* [TEXT SECTION]:
-- Opening Marker --

These findings provide preliminary evidence in support the use of family systems approaches in mental health service delivery for PTSD, especially for individuals who have supportive loved ones in their lives. Our findings may help clinicians understand why and how to engage supportive partners and how to assess the types of interpersonal processes that promote authentic social support for treatment. However, there is likely no one-size-fits-all approach to leverage family and friend support to promote positive attitudes towards therapy and treatment engagement. More work is needed to understand the feasibility and perceived value of various approaches ranging from couples therapy for PTSD (Macdonald et al., 2016) to lighter-touch approaches that focus on the family member only (Thompson-Hollands et al., 2020). Given the social nature of PTSD (Papero, 2017). Future research is also needed to understand how to engage family members from distressed relationships because successfully engaging these types of dyads will extend the application of these findings to the larger group of individuals with PTSD with family members who wish to support their treatment and recovery.

Supplementary Material

Supplemental Material

Impact statement.

Family-based strategies are a promising approach to increase low-levels of engagement in PTSD therapy. However, the field needs theory-driven evidence about the mechanisms linking family-based approaches and veteran treatment engagement to guide decisions about intervention development and refinement, and ultimately clinical practice. This qualitative study is one of the first studies to integrate family-oriented and health services theoretical frameworks to explore mechanisms underlying family-involvement and veteran initiation and engagement in therapy for PTSD.

Acknowledgements

Support for this work was provided by the Center of Innovation to Accelerate Discovery and Practice Transformation at the Durham VA Health Care System (Grant No. CIN 13–410) and the Department of Veterans Affairs, Caregiver Support Program, and Quality Enhancement Research Initiative (PEC 14–272). Dr. Shepherd-Banigan was supported by the U.S. Department of Veterans Affairs, Veterans Health Administration, Office of Research and Development a VA HSR&D Career Development Award (CDA 17–006). Dr. Van Houtven was supported by the U.S. Department of Veterans Affairs, Veterans Health Administration, Office of Research and Development, Research Career Scientist Program (RCS-21–137). Dr. Sheahan was supported by the U.S. Department of Veterans Affairs, Veterans Health Administration, Office of Academic Affiliations Health Services Research Postdoctoral Fellowship (TPH-2100). Dr. Thompson-Hollands was supported by the U.S. Department of Veterans Affairs, Veterans Health Administration, Office of Research and Development a VA CSR&D Career Development Award (IK2 CX001589)

-- Closing Marker --

* [TASK]:
Continue the text on family involvement in veterans' PTSD therapy from its last sentence. The material comes from a separate source and is unrelated to this text.

* [SUPPLIED MATERIAL]:
-- Opening Marker --

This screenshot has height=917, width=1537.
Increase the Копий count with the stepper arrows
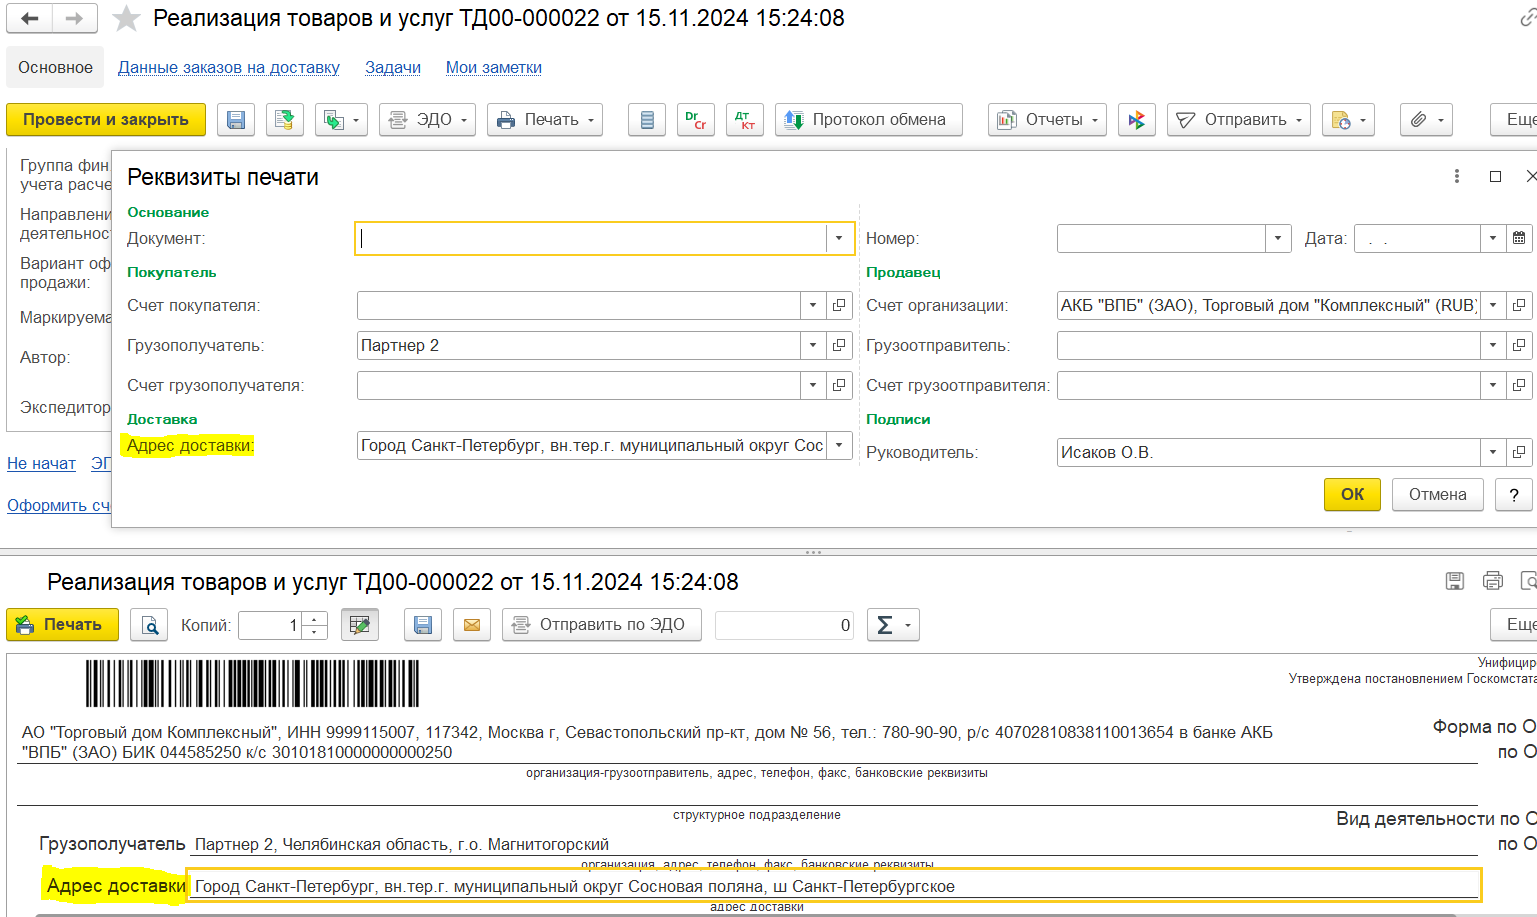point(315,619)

-- Closing Marker --
-- Opening Marker --

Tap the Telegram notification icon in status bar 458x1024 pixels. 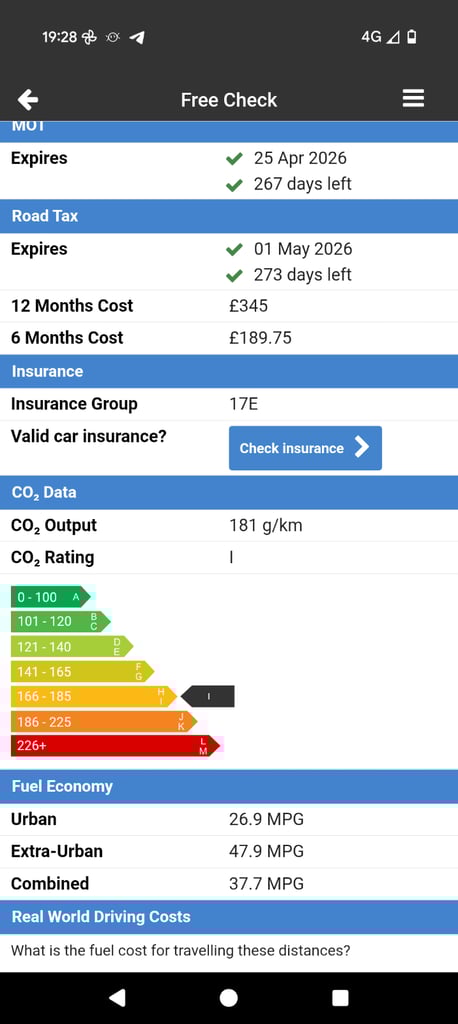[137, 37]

-- Closing Marker --
-- Opening Marker --

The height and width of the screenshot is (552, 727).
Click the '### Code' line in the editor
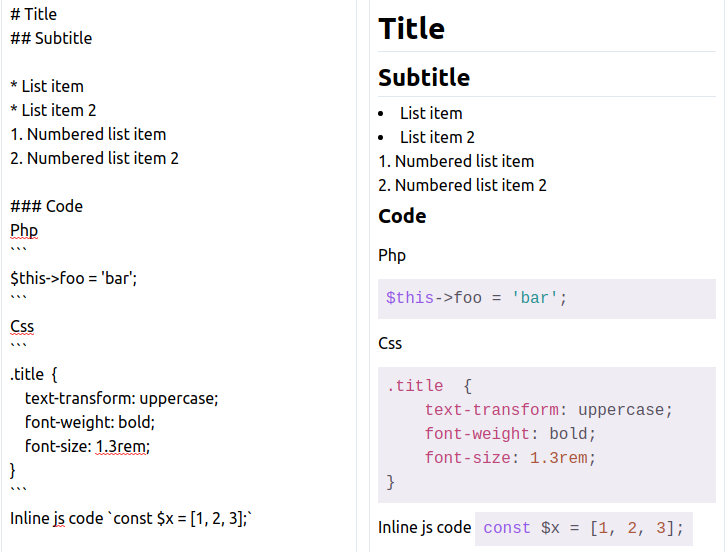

-- Closing Marker --

* [TASK OUTPUT]:
We would like to acknowledge the input of Veteran and Veteran Family Caregiver research engagement panel embedded within a VA health services research center: the Veteran Research Engagement Panel (VetREP). VetREP is an advisory council comprised of Veterans and Veteran Family Caregivers who serve 3 year terms and attend monthly meeting to provide guidance research to make it more meaningful, relevant and feasible based on their lived experiences. We would like to acknowledge Dr. Barbara Bokhour for her qualitative methods mentorship and Dr. Shirley Glynn for her mentorship around family involvement in mental health care. We would also like to acknowledge Madeline Eldridge for their support recruiting participants.

The findings and conclusions in this document are those of the authors, who are responsible for its contents; the findings and conclusions do not necessarily represent the views of the Department of Veterans Affairs or the United States government. Therefore, no statement in this article should be construed as an official position of the Department of Veterans Affairs.

Footnotes

We have no known conflicts of interest to disclose.

1

While we use the term “family” or “family members”, family members in our study included spouses, other relatives, and close friends.